Extras include a new composite commentary track hosted by Debbie Reynolds, incorporating assembled interview material from O’Connor, Cyd Charisse, co-director Stanley Donen, the screenwriters and others (though not Kelly himself). A new 50-minute featurette reflects on the film’s influence on dance and film.
Also new on Blu-ray, from Criterion, are a pair of remarkable ensemble comedies from one of current cinema’s most eccentric and valuable voices, Whit Stillman. Film writer Ron Reed calls Stillman “the Jane Austen of indie film,” not only for his talky comedy-of-manners style, but for the blend of satire, moral critique and empathy he brings to his observations about social mores.
Metropolitan, Stillman’s debut, depicts a couple of weeks in the lives of a group of privileged young people in the New York debutante ball scene in the recent past. The Last Days of Disco is an edgier depiction of the fallout of the sexual revolution.
Amid sparkling banter, Stillman’s characters utter extraordinary observations. When one sneers that Jane Austen’s moral world is “ridiculous by today’s standards,” another retorts, “Has it occurred to you that today looked at from Jane Austin’s perspective would look even worse?” A cheery reprobate questions our age’s great truism, being “true to yourself”: “What if ‘thine own self’ is not so good? What if it’s pretty bad?” Just for starters.
The main extra in each set is a commentary by Stillman and various collaborators — interesting from a film-school perspective (particularly Metropolitan’s reflections on guerrilla filmmaking), but Stillman cagily avoids commenting on characters and themes.
One valuable insight is Stillman’s remark that, to him, the week before Christmas in Metropolitan represents pre-1969 culture; the week after Christmas represents post-1969 culture. There’s also an extraordinary hint of a Stillman project as yet unproduced, set in Christian Jamaica, with churches, angels and demons. Please, somebody make this film happen!

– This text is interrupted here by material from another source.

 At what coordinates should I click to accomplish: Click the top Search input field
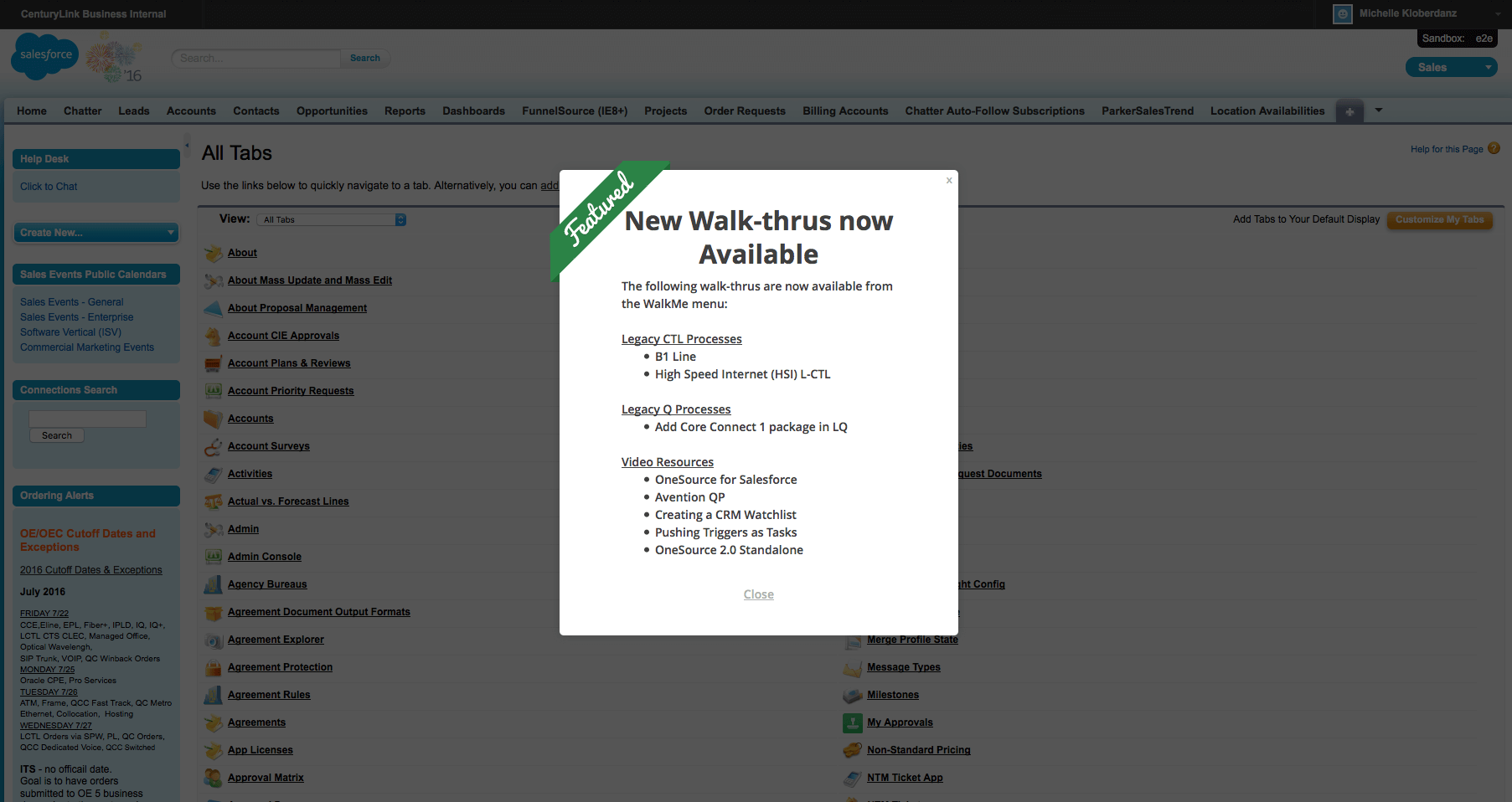point(255,59)
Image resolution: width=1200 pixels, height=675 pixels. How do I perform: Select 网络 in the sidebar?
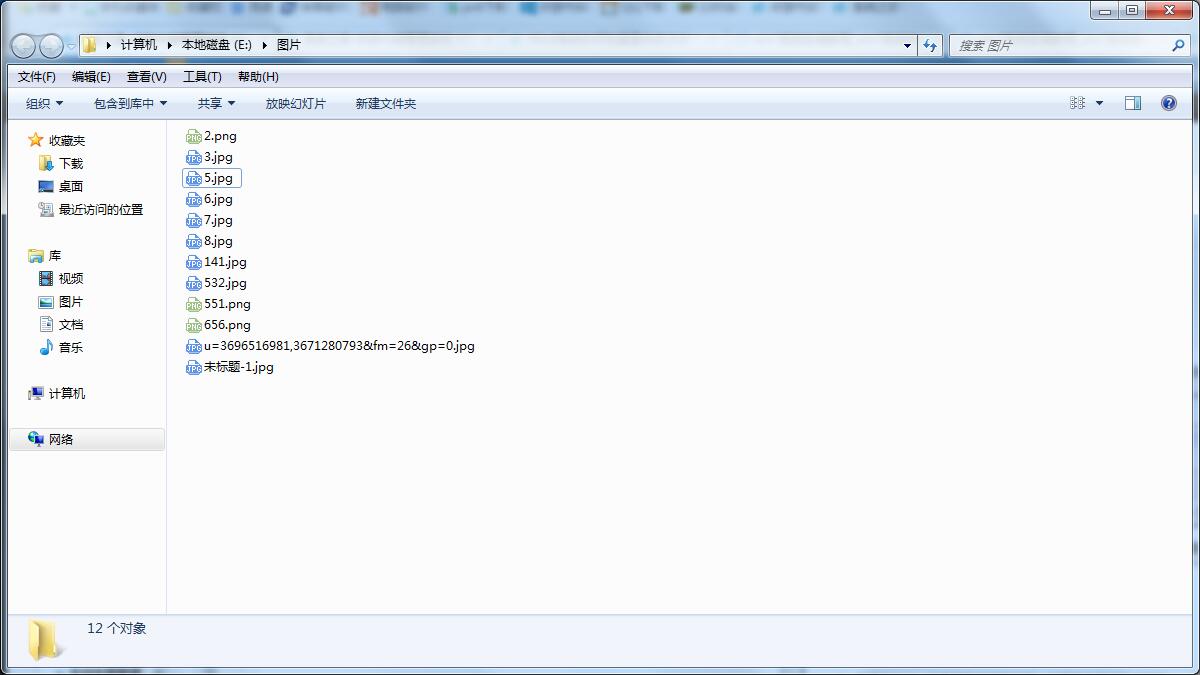click(58, 438)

Content Advisory: The Last Days of Disco: Decadent milieu, including fleeting public nudity, an implied affair and drug abuse; a few instances of profanity. Adults. Metropolitan: Some sexually themed dialogue, brief partial undress (nothing explicit) and references to affairs. Adults. Singin’ in the Rain: Brief mild suggestiveness. Fine family viewing.